● What is needed:
List every calendar month named in the survey article on labor shortages below, in the order in which each first appears.

### Extracted text

Labour shortages cited for highly skilled positions: survey
Nearly one-third of employers expect their workforce numbers to remain below pre-pandemic levels for at least the next 12 months — or to never fully recover, according to a survey by the Bank of Canada.
“There are indications the pace of the recovery will slow and be uneven across industries.”
Nearly half of firms also report that the Canada Emergency Wage Subsidy (CEWS) program has helped them reduce or avoid layoffs or refill positions quickly, found the survey of about 100 firms from Aug. 24 to Sept. 16.
In July, federal government extended the CEWS program until December but the government recently announced it is considering extending that deadline to June 2021, including possible changes to the rates and top-up calculation.
With an improvement in demand since the summer, reports of binding labour shortages have increased, largely in Central Canada, finds the Bank of Canada.
“However, most businesses did not indicate broad-based tightness. For instance, labour shortages were often related to highly skilled positions (e.g., experienced engineers, specialized technicians).”

######
### Record excerpts

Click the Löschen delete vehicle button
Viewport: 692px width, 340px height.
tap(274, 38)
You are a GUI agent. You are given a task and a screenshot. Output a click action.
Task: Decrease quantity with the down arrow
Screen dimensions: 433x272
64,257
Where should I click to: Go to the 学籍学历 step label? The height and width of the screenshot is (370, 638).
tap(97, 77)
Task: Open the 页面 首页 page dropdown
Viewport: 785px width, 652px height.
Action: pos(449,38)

######
### Record excerpts

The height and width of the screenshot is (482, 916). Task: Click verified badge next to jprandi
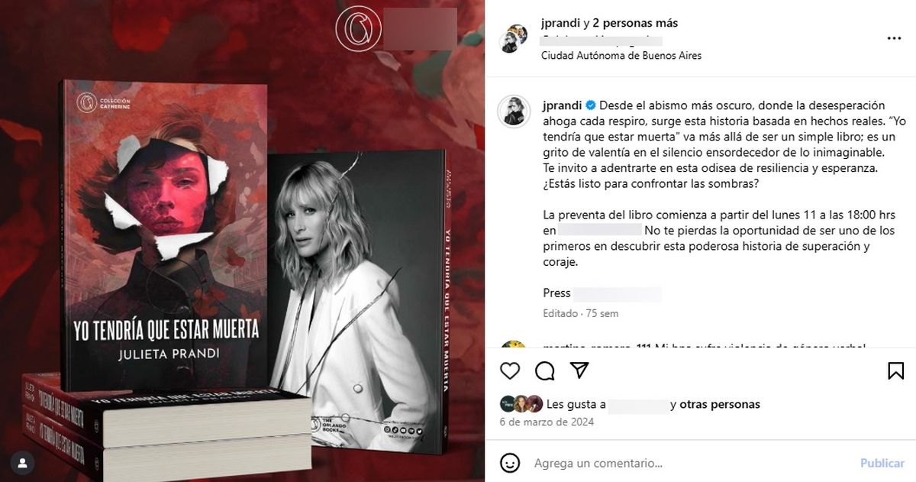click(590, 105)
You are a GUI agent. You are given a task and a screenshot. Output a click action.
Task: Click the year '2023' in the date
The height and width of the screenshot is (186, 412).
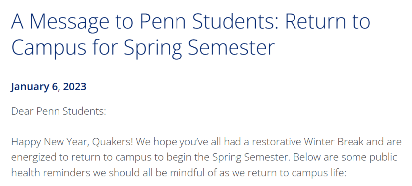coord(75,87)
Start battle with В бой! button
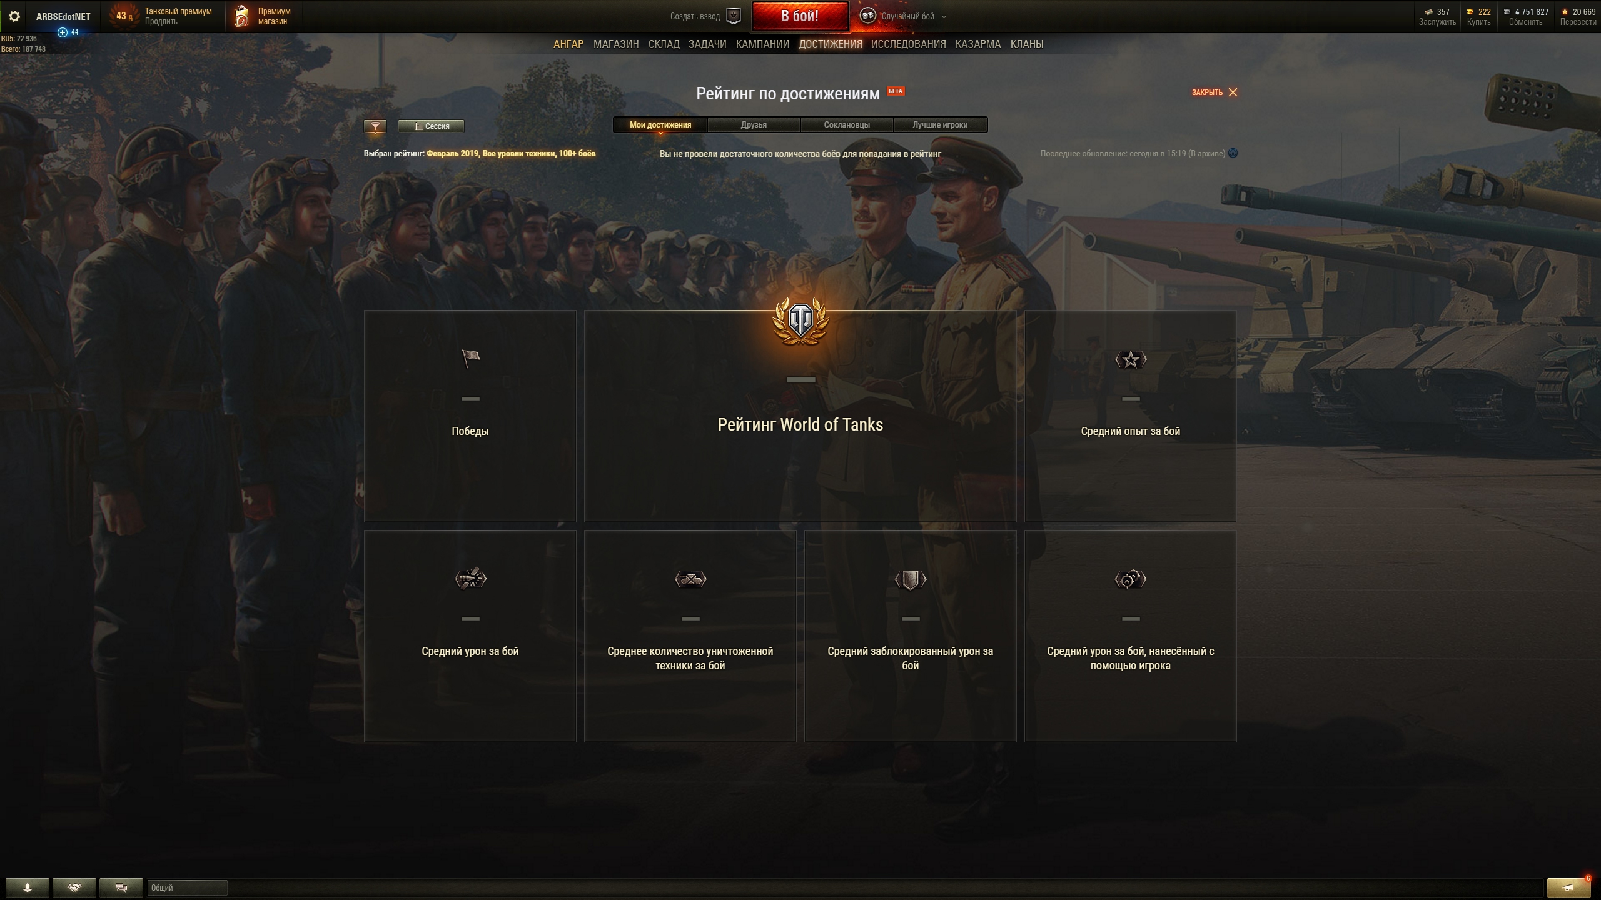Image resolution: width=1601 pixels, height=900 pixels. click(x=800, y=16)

######

● Exercise result:
Aug., Sept., July, December, June